The city of Backus is located entirely within Powers Township geographically but is a separate entity.

Major highways
  Minnesota State Highway 87
  Minnesota State Highway 371

Lakes
 Bass Lake
 Beuber Lake
 Big Portage Lake
 Blind Lake (southwest half)
 Bowen Lake (vast majority)
 Brookway Lake
 Crooked Lake
 Fawn Lake
 Four Point Lake
 Horseshoe Lake
 Island Lake
 Johnson Lake
 Lindsey Lake
 Little Boy Lake (southwest half)
 Loon Lake
 Mud Lake (west three-quarters)
 Ox Yoke Lake
 Pickerel Lake
 Pine Mountain Lake (east half)
 Rainy Lake
 Rice Portage Lake (west half)
 Round Lake (southwest half)
 Sanborn Lake
 Swede Lake
 Tamarack Lake
 Twin Lakes
 Willard Lake

Adjacent townships
 Birch Lake Township (north)
 Woodrow Township (northeast)
 Ponto Lake Township (east)
 Barclay Township (southeast)
 Pine River Township (south)
 Bull Moose Township (southwest)
 Deerfield Township (west)
 Hiram Township (northwest)

Cemeteries
The township contains Evergreen Cemetery.

Demographics
At the 2000 census, there were 918 people, 340 households and 239 families residing in the township.
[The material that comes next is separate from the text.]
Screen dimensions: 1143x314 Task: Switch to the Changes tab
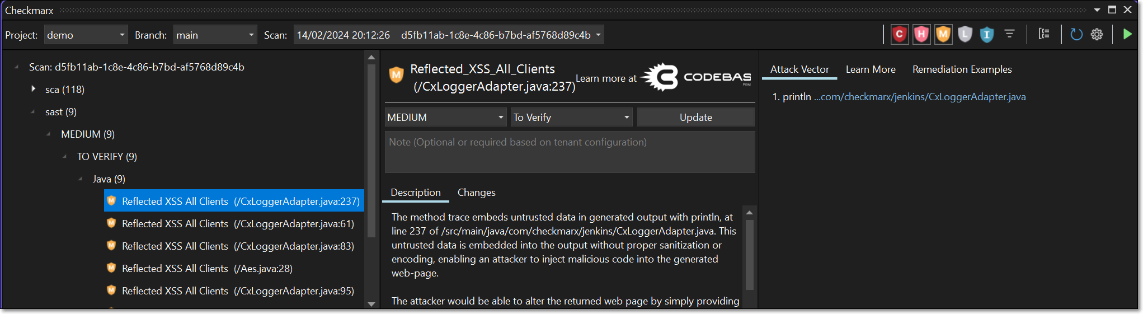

The population density was 32.0 per square mile (12.4/km). There were 800 housing units at an average density of 27.9/sq mi (10.8/km). The racial makeup of the township was 98.04% White, 0.11% African American, 1.42% Native American, 0.11% from other races, and 0.33% from two or more races.

There were 340 households, of which 24.7% had children under the age of 18 living with them, 58.8% were married couples living together, 6.8% had a female householder with no husband present, and 29.7% were non-families. 24.4% of all households were made up of individuals, and 11.5% had someone living alone who was 65 years of age or older. The average household size was 2.41 and the average family size was 2.81.

Age distribution was 20.3% under the age of 18, 4.7% from 18 to 24, 19.2% from 25 to 44, 28.0% from 45 to 64, and 27.9% who were 65 years of age or older.  The median age was 49 years. For every 100 females, there were 93.3 males. For every 100 females age 18 and over, there were 88.7 males.

The median household income was $40,547, and the median family income was $44,028. Males had a median income of $28,250 versus $21,125 for females. The per capita income for the township was $16,140.  About 6.6% of families and 13.6% of the population were below the poverty line, including 12.1% of those under age 18 and 24.9% of those age 65 or over.

References
 United States National Atlas
 United States Census Bureau 2007 TIGER/Line Shapefiles
 United States Board on Geographic Names (GNIS)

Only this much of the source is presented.